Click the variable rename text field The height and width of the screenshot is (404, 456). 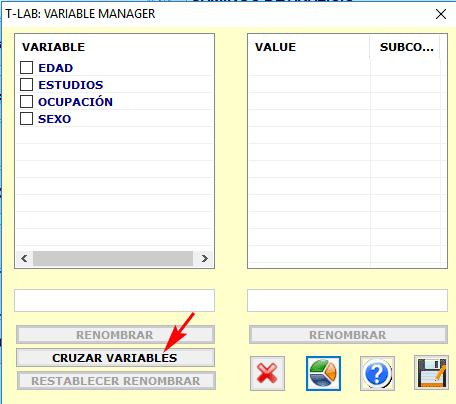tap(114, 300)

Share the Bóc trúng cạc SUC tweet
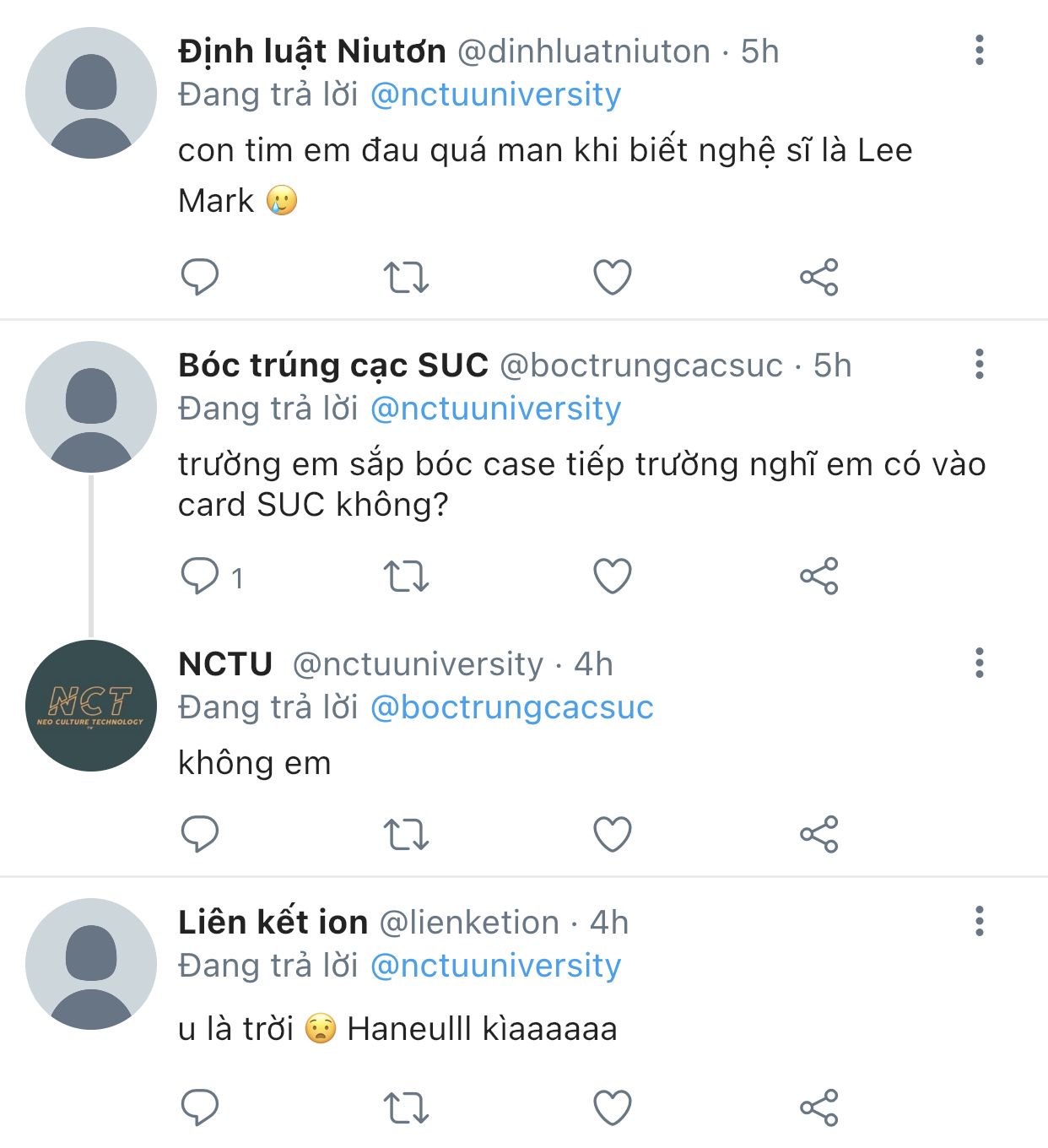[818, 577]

- - - - - - -

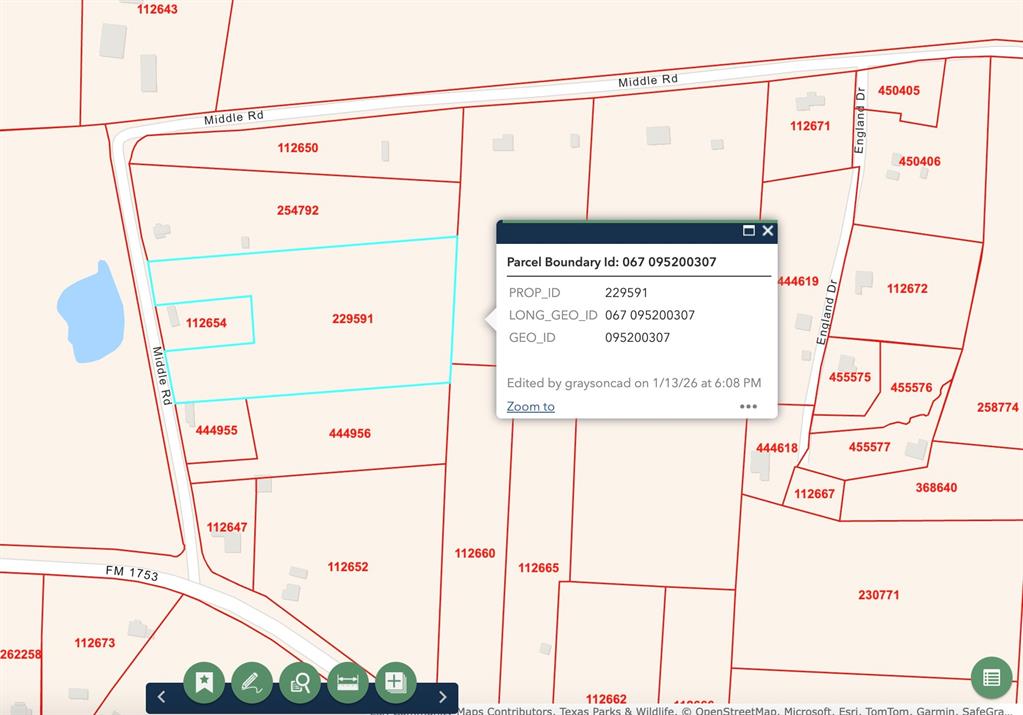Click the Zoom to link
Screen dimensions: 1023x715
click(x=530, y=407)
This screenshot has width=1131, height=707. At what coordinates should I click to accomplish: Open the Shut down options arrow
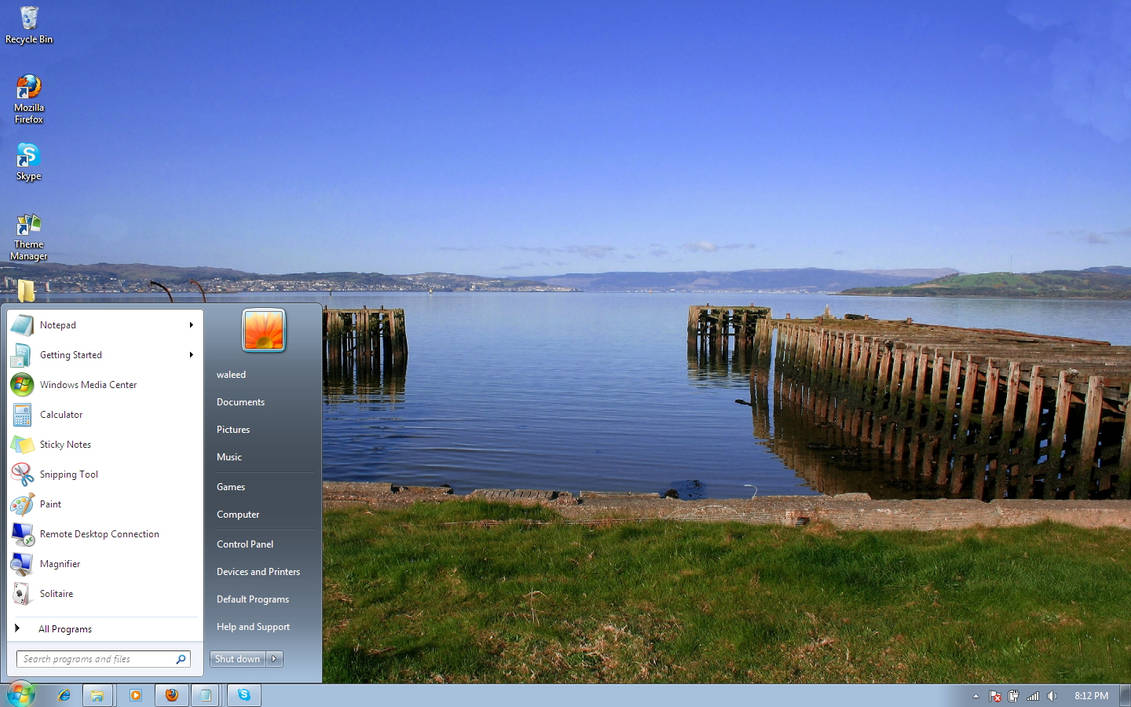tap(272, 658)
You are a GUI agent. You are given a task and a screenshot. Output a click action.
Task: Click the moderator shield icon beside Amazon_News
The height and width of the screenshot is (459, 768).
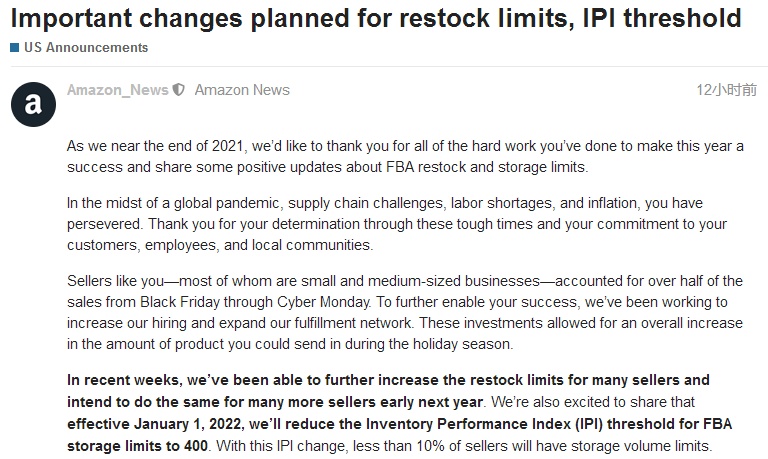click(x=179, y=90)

- - - - - - -

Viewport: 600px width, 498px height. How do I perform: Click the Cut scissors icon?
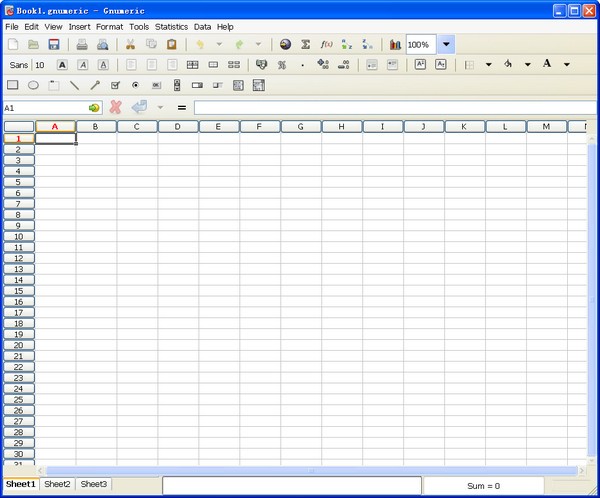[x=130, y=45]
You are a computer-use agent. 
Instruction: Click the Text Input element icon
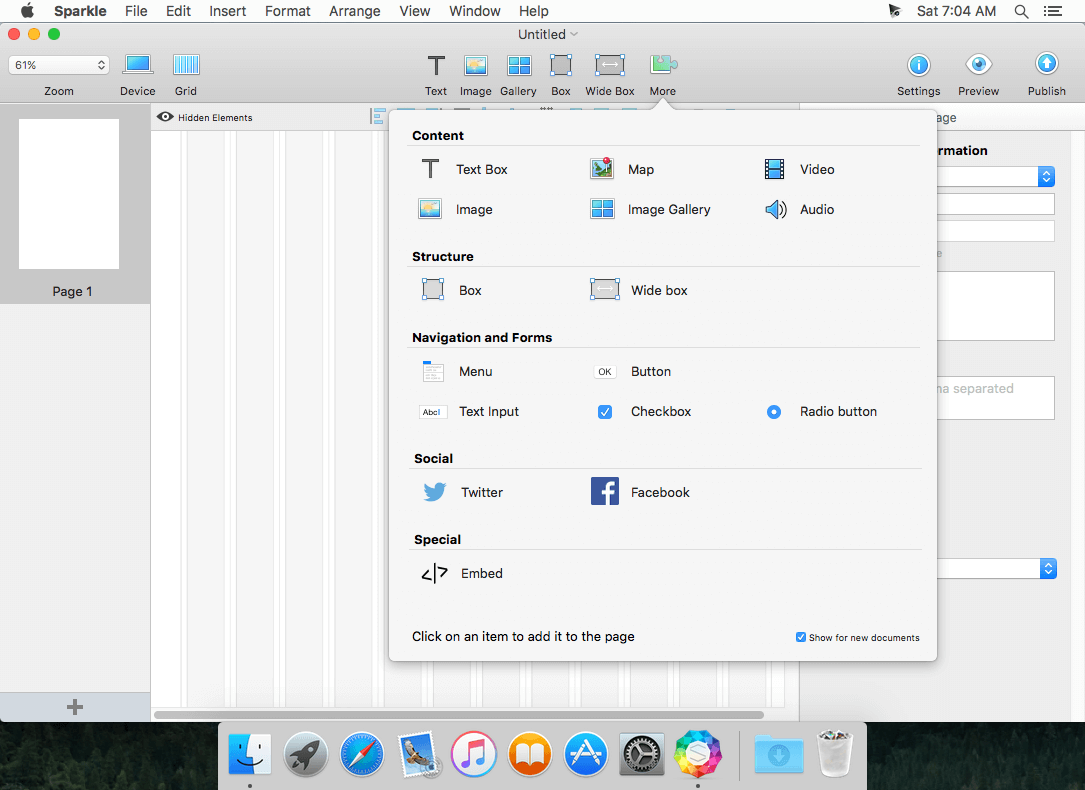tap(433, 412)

- - - - - - -

Copy each line from the records above that includes the string "agent".

You are a GUI agent. You are given a task and a screenshot. Output a click action.
You are a computer-use agent. 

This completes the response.